Pero no se preocupen que no va por aquí el sentido de este Pregón. Nosotros, profesores y alumnos –y de aquí mi nostalgia– vivíamos en el Instituto Jorge Guillén no de espaldas a todo esto que era el signo de los tiempos y de la pre democracia –llegaron a considerarnos un semillero de subversión porque Santa Lucía, a veces, ciega a la gente en vez de iluminarla–, sino respetuosamente al margen porque, como ocurre en la mística y en las relaciones amorosas, íbamos a lo nuestro y a lo que realmente importaba: cómo llenar el vacío de una enseñanza media que necesitaba cambiar Tierra de Campos de arriba abajo. Modestamente, contribuimos a hacer realidad ese cambio en un trayecto de muy pocos kilómetros y que, fundamental y humanamente, se hacía a diario entre Mayorga y Villalón.
Entonces yo era un veinteañero temerario y el primer problema que tenía ante las narices como director fue cómo llenar un edificio tan grande con personas que, a la vez, creyeran en un proyecto concebido como una misión educativa permanente. Lógicamente, esta fue la consecuencia de un esfuerzo común que, precisamente, me llegó a raudales desde Mayorga. Hasta el curso 1968-69 existía aquí en Mayorga un colegio-academia que regentaban con gran dignidad y eficacia dos mayorganas de pro: las hermanas Crespo, de Izagre, Isabel y Juliana. La una, cubría las asignaturas de letras, y la obra las de ciencias. Un buen día, a principios de agosto de 1969, me presenté en Mayorga para hablar con ellas en un terreno neutral que fue el Ayuntamiento. Yo vine a esa reunión lleno de temores y de esperanzas, porque de ellas dependía en gran parte, y no por mi cara bonita, que se comenzara el primer curso del Instituto con una nómina decente de alumnos y profesores. Se trataba de una misión casi imposible. Y digo imposible porque era demasiado duro pedirles por las buenas a dos buenas mujeres que cerraran su colegio. Yo sentía ese peso en el garganta e hice un rodeo dialéctico: les pedí su colaboración para abrir el Instituto como profesoras encargas de cátedra por su gran experiencia. Esto les pareció tan oportuno que la reunión acabó en éxito. Y fue así, y no de otra forma, cómo Mayorga llegó a contar numérica y cualitativamente tanto como Villalón en la vida que empezaba en el nuevo Instituto.

|---|

> **Tareas planteadas**:
**a.** Responde a estas preguntas según el pregón:
(i) ¿Entre qué dos localidades se hacía a diario el trayecto que se menciona?
(ii) ¿Hasta qué curso existió en Mayorga el colegio-academia de las hermanas Crespo?
(iii) ¿En qué lugar se celebró la reunión con ellas a principios de agosto de 1969?
**b.** Reproduce del pregón el fragmento comprendido entre "Pero no se preocupen" y "Mayorga y Villalón.", ambos incluidos.
**c.** Prosigue el pregón sobre el Instituto Jorge Guillén a partir del punto en que termina.

> **Datos proporcionados**:
|---|

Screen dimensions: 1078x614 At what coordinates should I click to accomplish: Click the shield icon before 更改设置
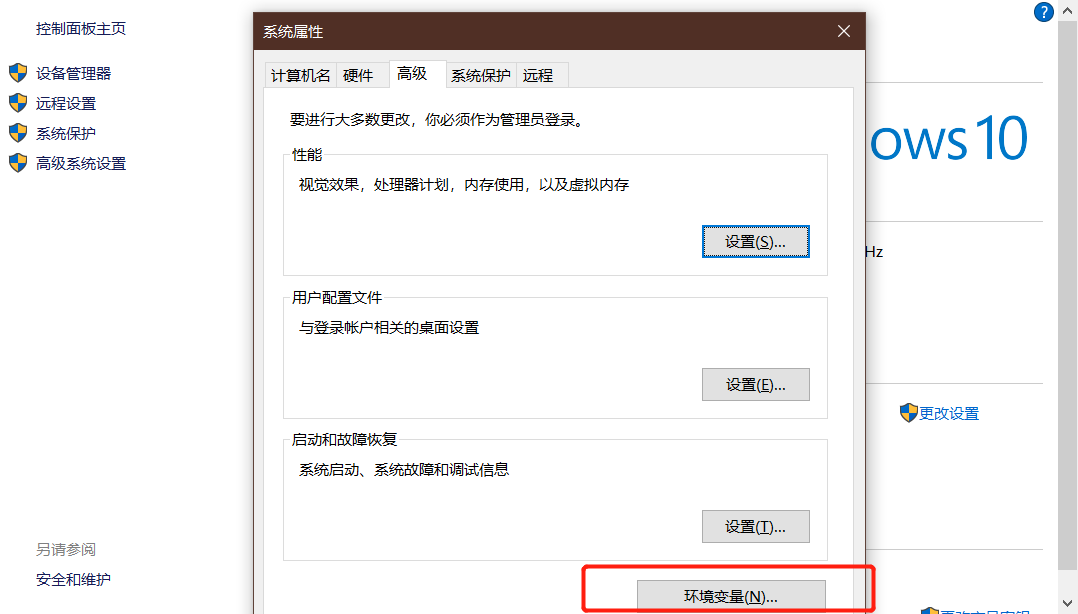tap(908, 413)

|---|

> **Tareas resueltas**:
**a.**
(i) Entre Mayorga y Villalón.
(ii) Hasta el curso 1968-69.
(iii) En el Ayuntamiento.

**b.**
Pero no se preocupen que no va por aquí el sentido de este Pregón. Nosotros, profesores y alumnos –y de aquí mi nostalgia– vivíamos en el Instituto Jorge Guillén no de espaldas a todo esto que era el signo de los tiempos y de la pre democracia –llegaron a considerarnos un semillero de subversión porque Santa Lucía, a veces, ciega a la gente en vez de iluminarla–, sino respetuosamente al margen porque, como ocurre en la mística y en las relaciones amorosas, íbamos a lo nuestro y a lo que realmente importaba: cómo llenar el vacío de una enseñanza media que necesitaba cambiar Tierra de Campos de arriba abajo. Modestamente, contribuimos a hacer realidad ese cambio en un trayecto de muy pocos kilómetros y que, fundamental y humanamente, se hacía a diario entre Mayorga y Villalón.

**c.**
Durante años y años, fueron las hermanas Crespo –y tengo que decirlo aquí en Mayorga donde ellas ejercían su magisterio para que se reconozca de algún modo– un ejemplo de generosidad, de entrega y de amistad que llega a fraguar entre extraños como una rara perfección que liga a los hombres cual don. Nunca en los años de convivencia se interpuso la más mínima disonancia. Fueron dos profesionales como la copa de un pino: ejemplares, rigurosas, humanas, y con un sentido de la responsabilidad de los de antes que vivían el trabajo como decía Cicerón: como algo que “nos curte contra el dolor”. Tenían, además una gran virtud: que cuidaban de sus chicos, o sea de sus alumnos de Mayorga, con esa pasión discreta que se cuenta en el Quijote: “quiere que se sienta y no se diga”.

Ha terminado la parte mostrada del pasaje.